> [TASK TO CARRY OUT]:
Write out only the lines from the line containing "Viewport: 1158px width, 777px height." to the end of the listing below, both included, exactly as they stand. Drop the pictures.

** Opening GIVEN DATA block **

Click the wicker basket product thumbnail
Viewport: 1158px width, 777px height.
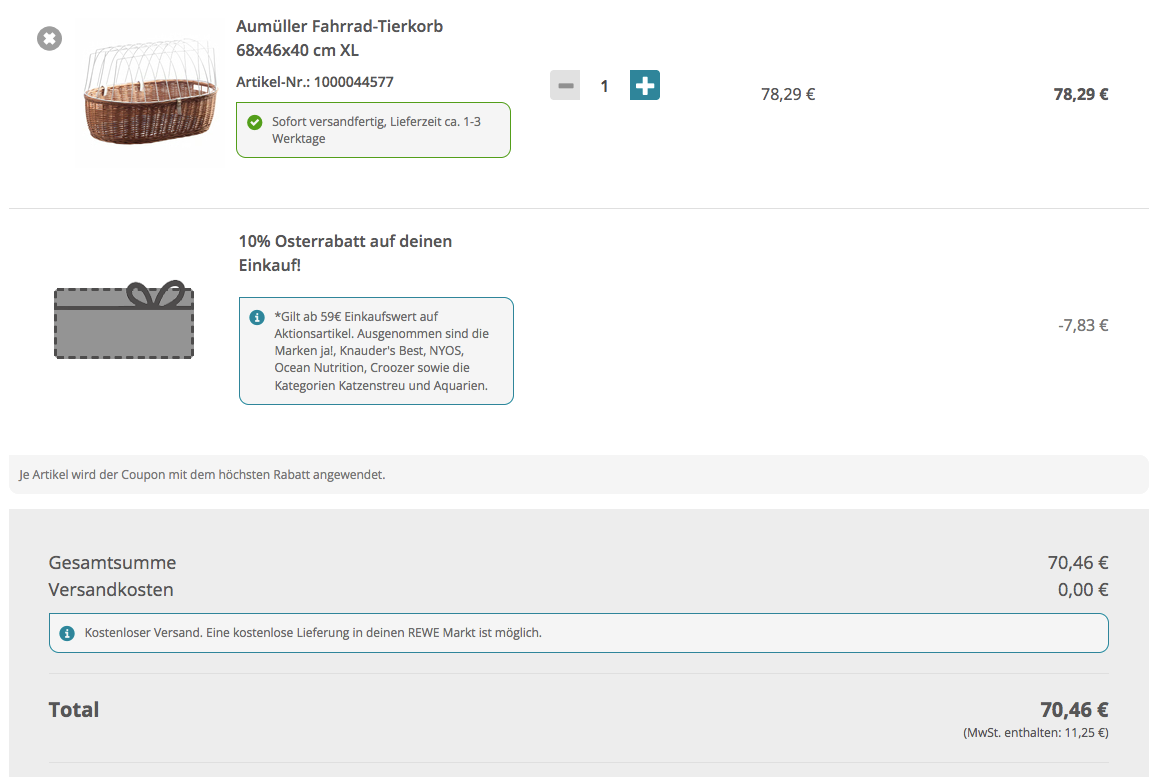(150, 92)
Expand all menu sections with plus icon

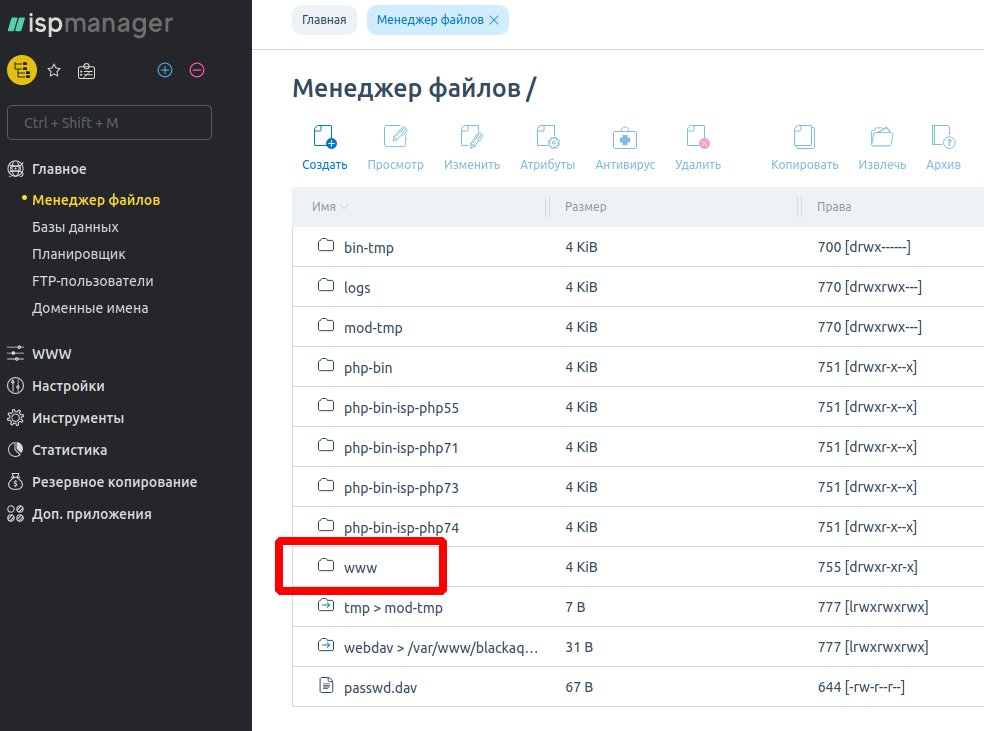tap(166, 70)
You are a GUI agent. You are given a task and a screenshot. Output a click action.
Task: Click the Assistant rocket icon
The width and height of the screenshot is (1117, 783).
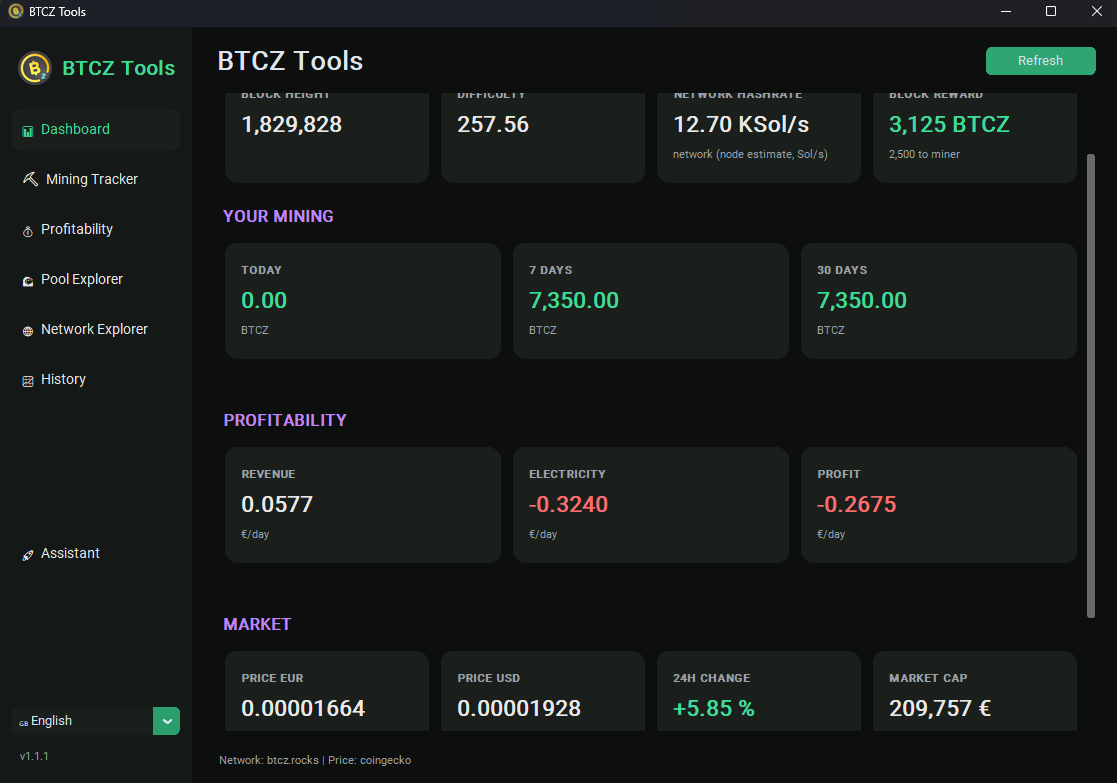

** Closing GIVEN DATA block **

> [EXPECTED OUTPUT]:
Viewport: 1158px width, 777px height.
(150, 92)
Expand all menu sections with plus icon

tap(166, 70)
You are a GUI agent. You are given a task and a screenshot. Output a click action.
Task: Click the Assistant rocket icon
The width and height of the screenshot is (1117, 783).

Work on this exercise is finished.